Segment Start: Supplied data

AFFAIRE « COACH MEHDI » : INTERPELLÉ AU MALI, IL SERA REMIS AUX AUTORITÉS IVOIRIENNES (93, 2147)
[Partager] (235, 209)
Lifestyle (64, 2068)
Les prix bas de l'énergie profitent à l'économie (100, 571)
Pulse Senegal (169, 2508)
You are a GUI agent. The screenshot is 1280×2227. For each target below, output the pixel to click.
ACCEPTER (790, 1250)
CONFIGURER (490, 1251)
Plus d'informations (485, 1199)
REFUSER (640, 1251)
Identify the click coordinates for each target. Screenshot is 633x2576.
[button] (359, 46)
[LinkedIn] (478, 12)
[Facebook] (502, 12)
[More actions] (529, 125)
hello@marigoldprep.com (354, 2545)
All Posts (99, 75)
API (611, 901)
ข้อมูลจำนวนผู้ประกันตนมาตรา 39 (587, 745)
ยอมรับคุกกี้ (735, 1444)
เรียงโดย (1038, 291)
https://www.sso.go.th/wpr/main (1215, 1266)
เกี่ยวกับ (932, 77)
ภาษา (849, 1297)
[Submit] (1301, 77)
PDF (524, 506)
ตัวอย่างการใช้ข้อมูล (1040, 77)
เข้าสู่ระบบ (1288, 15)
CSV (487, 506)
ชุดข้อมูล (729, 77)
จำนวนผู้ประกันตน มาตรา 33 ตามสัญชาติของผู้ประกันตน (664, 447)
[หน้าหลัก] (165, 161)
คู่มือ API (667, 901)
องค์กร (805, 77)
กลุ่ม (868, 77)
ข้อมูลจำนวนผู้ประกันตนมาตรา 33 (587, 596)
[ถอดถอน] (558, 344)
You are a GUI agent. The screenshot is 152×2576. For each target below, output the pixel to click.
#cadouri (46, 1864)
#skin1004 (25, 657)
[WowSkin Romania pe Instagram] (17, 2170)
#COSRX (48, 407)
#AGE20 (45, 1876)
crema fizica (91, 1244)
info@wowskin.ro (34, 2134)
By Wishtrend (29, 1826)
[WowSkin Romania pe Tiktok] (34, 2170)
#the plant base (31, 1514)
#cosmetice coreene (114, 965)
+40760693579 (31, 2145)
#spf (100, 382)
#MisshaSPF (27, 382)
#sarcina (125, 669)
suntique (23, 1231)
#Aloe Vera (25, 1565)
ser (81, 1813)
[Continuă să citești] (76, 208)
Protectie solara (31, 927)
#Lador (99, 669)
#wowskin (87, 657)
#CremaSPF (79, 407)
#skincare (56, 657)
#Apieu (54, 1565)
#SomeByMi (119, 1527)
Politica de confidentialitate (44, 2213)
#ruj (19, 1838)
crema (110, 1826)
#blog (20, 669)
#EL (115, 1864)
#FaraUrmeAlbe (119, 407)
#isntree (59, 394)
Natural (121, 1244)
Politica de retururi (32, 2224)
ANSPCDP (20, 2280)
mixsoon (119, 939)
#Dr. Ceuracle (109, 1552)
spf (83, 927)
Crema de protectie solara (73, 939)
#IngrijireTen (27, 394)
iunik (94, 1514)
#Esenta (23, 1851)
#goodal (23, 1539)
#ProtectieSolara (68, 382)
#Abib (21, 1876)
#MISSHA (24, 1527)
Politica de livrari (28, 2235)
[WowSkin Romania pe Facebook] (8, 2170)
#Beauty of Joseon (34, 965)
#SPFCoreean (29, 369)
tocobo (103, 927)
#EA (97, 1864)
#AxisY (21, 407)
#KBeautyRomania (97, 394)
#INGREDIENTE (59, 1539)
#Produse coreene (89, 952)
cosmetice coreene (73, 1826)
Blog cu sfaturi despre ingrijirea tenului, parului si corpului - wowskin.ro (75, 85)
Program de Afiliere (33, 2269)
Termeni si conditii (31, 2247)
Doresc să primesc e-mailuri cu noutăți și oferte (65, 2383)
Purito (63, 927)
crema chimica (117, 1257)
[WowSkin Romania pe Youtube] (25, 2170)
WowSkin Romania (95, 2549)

Segment End: Supplied data

What the task requires: When the line with "[Facebook] (502, 12)" is reached in the data above, start copying there, and copy each line exactly until the line with "Termeni si conditii (31, 2247)" has been copied; copy nothing else.

Response below:
[Facebook] (502, 12)
[More actions] (529, 125)
hello@marigoldprep.com (354, 2545)
All Posts (99, 75)
API (611, 901)
ข้อมูลจำนวนผู้ประกันตนมาตรา 39 (587, 745)
ยอมรับคุกกี้ (735, 1444)
เรียงโดย (1038, 291)
https://www.sso.go.th/wpr/main (1215, 1266)
เกี่ยวกับ (932, 77)
ภาษา (849, 1297)
[Submit] (1301, 77)
PDF (524, 506)
ตัวอย่างการใช้ข้อมูล (1040, 77)
เข้าสู่ระบบ (1288, 15)
CSV (487, 506)
ชุดข้อมูล (729, 77)
จำนวนผู้ประกันตน มาตรา 33 ตามสัญชาติของผู้ประกันตน (664, 447)
[หน้าหลัก] (165, 161)
คู่มือ API (667, 901)
องค์กร (805, 77)
กลุ่ม (868, 77)
ข้อมูลจำนวนผู้ประกันตนมาตรา 33 (587, 596)
[ถอดถอน] (558, 344)
You are a GUI agent. The screenshot is 152×2576. For each target below, output the pixel to click.
#cadouri (46, 1864)
#skin1004 (25, 657)
[WowSkin Romania pe Instagram] (17, 2170)
#COSRX (48, 407)
#AGE20 (45, 1876)
crema fizica (91, 1244)
info@wowskin.ro (34, 2134)
By Wishtrend (29, 1826)
[WowSkin Romania pe Tiktok] (34, 2170)
#the plant base (31, 1514)
#cosmetice coreene (114, 965)
+40760693579 (31, 2145)
#spf (100, 382)
#MisshaSPF (27, 382)
#sarcina (125, 669)
suntique (23, 1231)
#Aloe Vera (25, 1565)
ser (81, 1813)
[Continuă să citești] (76, 208)
Protectie solara (31, 927)
#Lador (99, 669)
#wowskin (87, 657)
#CremaSPF (79, 407)
#skincare (56, 657)
#Apieu (54, 1565)
#SomeByMi (119, 1527)
Politica de confidentialitate (44, 2213)
#ruj (19, 1838)
crema (110, 1826)
#blog (20, 669)
#EL (115, 1864)
#FaraUrmeAlbe (119, 407)
#isntree (59, 394)
Natural (121, 1244)
Politica de retururi (32, 2224)
ANSPCDP (20, 2280)
mixsoon (119, 939)
#Dr. Ceuracle (109, 1552)
spf (83, 927)
Crema de protectie solara (73, 939)
#IngrijireTen (27, 394)
iunik (94, 1514)
#Esenta (23, 1851)
#goodal (23, 1539)
#ProtectieSolara (68, 382)
#Abib (21, 1876)
#MISSHA (24, 1527)
Politica de livrari (28, 2235)
[WowSkin Romania pe Facebook] (8, 2170)
#Beauty of Joseon (34, 965)
#SPFCoreean (29, 369)
tocobo (103, 927)
#EA (97, 1864)
#AxisY (21, 407)
#KBeautyRomania (97, 394)
#INGREDIENTE (59, 1539)
#Produse coreene (89, 952)
cosmetice coreene (73, 1826)
Blog cu sfaturi despre ingrijirea tenului, parului si corpului - wowskin.ro (75, 85)
Program de Afiliere (33, 2269)
Termeni si conditii (31, 2247)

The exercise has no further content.